このツールは、高度な操作を行うための強力なツールであり、慎重に使用する必要があります。管理者が主に利用するためのものであり、誤操作がシステム全体に影響を及ぼす可能性があります。

主な機能

1. Active Directoryデータベースの管理

  • データベースの圧縮やデフラグ、整合性チェックを実施。
  • データベースファイル(NTDS.dit)の移動。

2. メタデータのクリーンアップ

  • ドメインコントローラーが適切に削除されなかった場合に残るメタデータを手動で削除。

3. 操作マスターロール(FSMO)の管理

  • Flexible Single Master Operation(FSMO)ロールの転送や強制的な移行。

4. Active Directoryスナップショットの管理

  • データベースのスナップショットを作成し、検証やリカバリ用に使用。

5. グローバルカタログの管理

  • ドメインコントローラーのグローバルカタログの有効化または無効化。

6. AD構成の管理

  • サイトやレプリケーション設定の変更。

ntdsutilの使い方

基本構文

ntdsutil [コマンド] [オプション]

ntdsutilの起動

コマンドプロンプトまたはPowerShellで以下を入力してツールを起動します。

ntdsutil

1. データベースの圧縮(オフラインデフラグ)

Active Directoryデータベースを圧縮してサイズを最適化します。

  1. ディレクトリサービスを停止
    net stop ntds
    
  2. ntdsutilを起動し、データベースを圧縮
    ntdsutil
    files
    compact to <出力ディレクトリ>
    quit
    
  3. 新しいデータベースファイルを元の場所に置換し、ディレクトリサービスを再起動
    net start ntds
    

2. メタデータのクリーンアップ

削除済みドメインコントローラーの残存データを手動で削除します。

  1. ntdsutilを起動してメタデータをクリーンアップモードに変更。
    ntdsutil
    metadata cleanup
    
  2. コンテキスト内で対象のドメインコントローラーを指定し、削除。
    select operation target
    remove selected server <ドメインコントローラー名>
    quit
    

3. FSMOロールの転送または強制移行

FSMOロールを転送または別のドメインコントローラーに強制移行します。

  1. FSMOロールの一覧を表示
    ntdsutil
    roles
    connections
    connect to server <ドメインコントローラー名>
    quit
    select operation target
    list roles for connected server
    quit
    
  2. ロールを転送または強制移行 transfer <ロール名> seize <ロール名>

4. ADスナップショットの管理

  1. スナップショットの作成
    ntdsutil
    snapshot
    activate instance ntds
    create
    quit
    
  2. スナップショットのマウント
    ntdsutil
    snapshot
    list all
    mount <スナップショットID>
    quit
    
  3. スナップショットの解除
    ntdsutil
    snapshot
    unmount <スナップショットID>
    quit
    

5. データベースファイルの移動

Active Directoryデータベースファイル(NTDS.dit)を別の場所に移動します。

  1. ディレクトリサービスを停止
    net stop ntds
    
  2. ファイル移動コマンドを実行
    ntdsutil
    files
    move db to <新しいパス>
    quit
    
  3. ディレクトリサービスを再起動
    net start ntds
    

注意点

  1. 慎重な操作
    • ntdsutilはActive Directoryの中核的な部分を操作するため、誤操作がシステム全体に影響を及ぼす可能性があります。
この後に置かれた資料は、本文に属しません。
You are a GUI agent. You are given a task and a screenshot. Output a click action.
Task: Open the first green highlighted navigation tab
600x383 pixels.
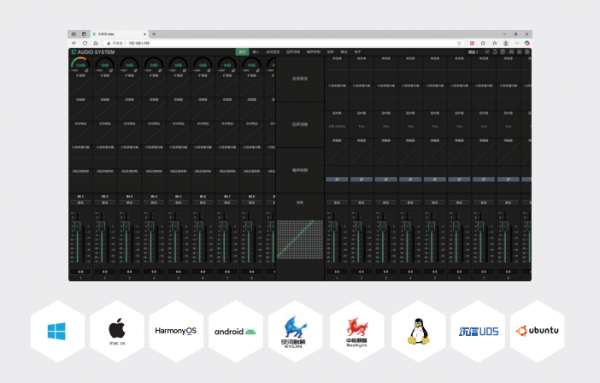point(242,52)
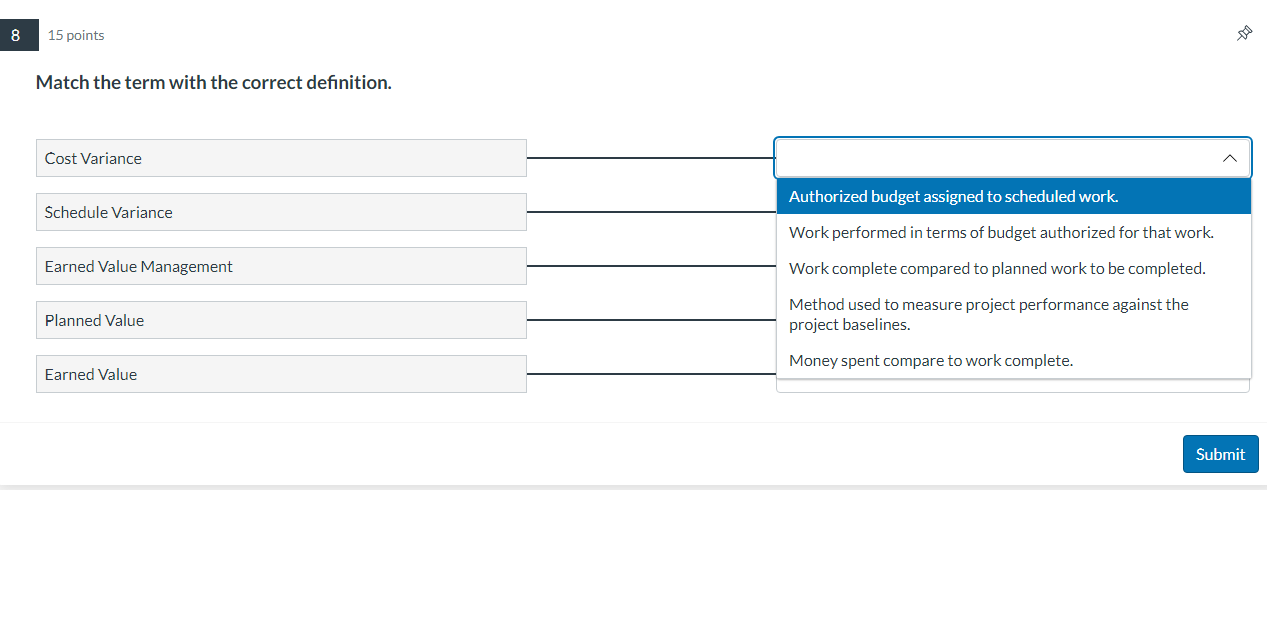Click the Schedule Variance term box
This screenshot has height=634, width=1270.
coord(281,212)
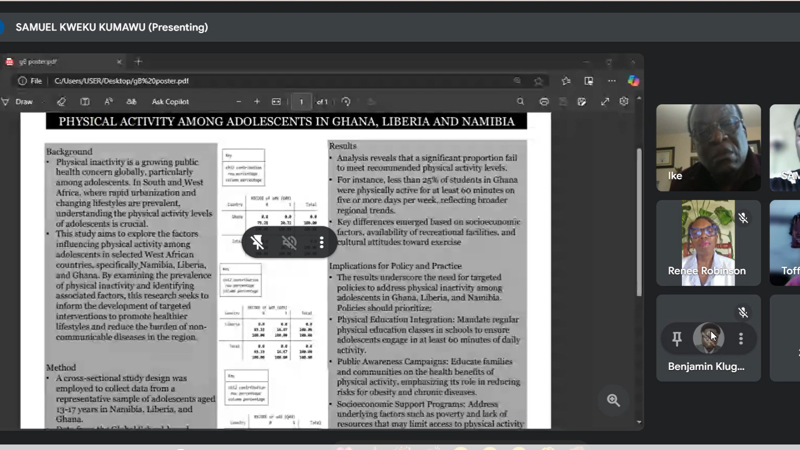The width and height of the screenshot is (800, 450).
Task: Zoom out the PDF with minus button
Action: [238, 102]
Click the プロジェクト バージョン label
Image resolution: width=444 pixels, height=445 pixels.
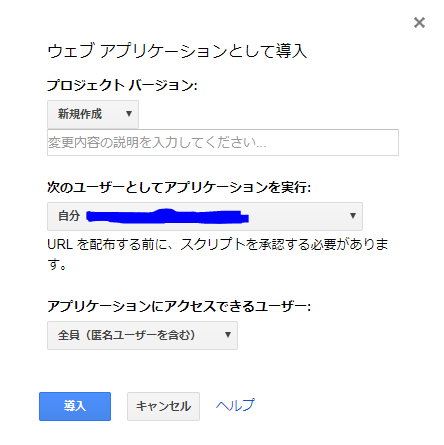122,85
事前にバックアップを取ることが重要です。
  2. 管理者権限
    • ntdsutilを利用するには、ドメイン管理者またはエンタープライズ管理者の権限が必要です。
  3. トラブルシューティングでの使用
    • ntdsutilは通常、トラブルシューティングや高度なメンテナンスに使用され、日常的な運用ではほとんど必要ありません。

まとめ

ntdsutilは、Active Directory環境を維持・管理する上で非常に強力なツールです。特に、データベースのメンテナンスや問題発生時の修復、FSMOロールの管理、メタデータのクリーンアップに役立ちます。ただし、その強力さゆえに誤操作によるリスクも伴うため、使用には慎重な計画と十分な理解が求められます。事前に環境のバックアップを取り、安全に利用することが最善のアプローチです。